---------- PROVIDED DATA ----------

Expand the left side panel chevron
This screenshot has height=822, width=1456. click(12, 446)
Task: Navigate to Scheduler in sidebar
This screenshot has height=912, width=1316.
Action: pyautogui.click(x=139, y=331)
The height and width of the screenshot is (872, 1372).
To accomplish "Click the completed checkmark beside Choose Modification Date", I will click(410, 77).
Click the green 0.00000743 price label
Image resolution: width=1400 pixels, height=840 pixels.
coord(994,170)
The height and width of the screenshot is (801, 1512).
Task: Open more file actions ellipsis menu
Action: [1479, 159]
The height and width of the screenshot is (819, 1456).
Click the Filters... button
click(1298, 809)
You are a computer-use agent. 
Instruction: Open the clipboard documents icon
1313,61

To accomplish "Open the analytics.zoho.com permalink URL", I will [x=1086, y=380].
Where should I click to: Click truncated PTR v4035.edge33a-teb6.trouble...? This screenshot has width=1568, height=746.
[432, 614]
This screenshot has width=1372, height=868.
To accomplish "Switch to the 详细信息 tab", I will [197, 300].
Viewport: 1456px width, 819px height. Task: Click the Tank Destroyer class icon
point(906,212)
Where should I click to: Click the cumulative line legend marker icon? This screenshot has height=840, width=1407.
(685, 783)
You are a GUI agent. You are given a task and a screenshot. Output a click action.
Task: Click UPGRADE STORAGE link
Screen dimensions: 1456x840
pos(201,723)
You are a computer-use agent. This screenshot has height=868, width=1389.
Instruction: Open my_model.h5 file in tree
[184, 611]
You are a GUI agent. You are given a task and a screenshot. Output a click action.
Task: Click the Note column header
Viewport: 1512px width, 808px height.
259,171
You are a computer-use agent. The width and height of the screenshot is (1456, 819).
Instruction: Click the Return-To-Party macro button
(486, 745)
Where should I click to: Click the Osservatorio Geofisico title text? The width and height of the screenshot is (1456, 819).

----------

TASK PROMPT:
Output the entries exactly.

EXERCISE ANSWER:
Expand the left side panel chevron
This screenshot has height=822, width=1456. click(12, 446)
Task: Navigate to Scheduler in sidebar
This screenshot has height=912, width=1316.
Action: pyautogui.click(x=139, y=331)
The height and width of the screenshot is (872, 1372).
To accomplish "Click the completed checkmark beside Choose Modification Date", I will click(410, 77).
Click the green 0.00000743 price label
Image resolution: width=1400 pixels, height=840 pixels.
coord(994,170)
The height and width of the screenshot is (801, 1512).
Task: Open more file actions ellipsis menu
Action: [1479, 159]
The height and width of the screenshot is (819, 1456).
Click the Filters... button
click(1298, 809)
You are a computer-use agent. 
Instruction: Open the clipboard documents icon
1313,61

To accomplish "Open the analytics.zoho.com permalink URL", I will [x=1086, y=380].
Where should I click to: Click truncated PTR v4035.edge33a-teb6.trouble...? This screenshot has width=1568, height=746.
[432, 614]
This screenshot has width=1372, height=868.
To accomplish "Switch to the 详细信息 tab", I will [197, 300].
Viewport: 1456px width, 819px height. Task: Click the Tank Destroyer class icon
point(906,212)
Where should I click to: Click the cumulative line legend marker icon? This screenshot has height=840, width=1407.
(685, 783)
You are a GUI agent. You are given a task and a screenshot. Output a click action.
Task: Click UPGRADE STORAGE link
Screen dimensions: 1456x840
pos(201,723)
You are a computer-use agent. This screenshot has height=868, width=1389.
Instruction: Open my_model.h5 file in tree
[184, 611]
You are a GUI agent. You are given a task and a screenshot. Output a click action.
Task: Click the Note column header
Viewport: 1512px width, 808px height.
259,171
You are a computer-use agent. The width and height of the screenshot is (1456, 819).
Instruction: Click the Return-To-Party macro button
(486, 745)
Where should I click to: Click the Osservatorio Geofisico title text? The width and height of the screenshot is (1456, 819).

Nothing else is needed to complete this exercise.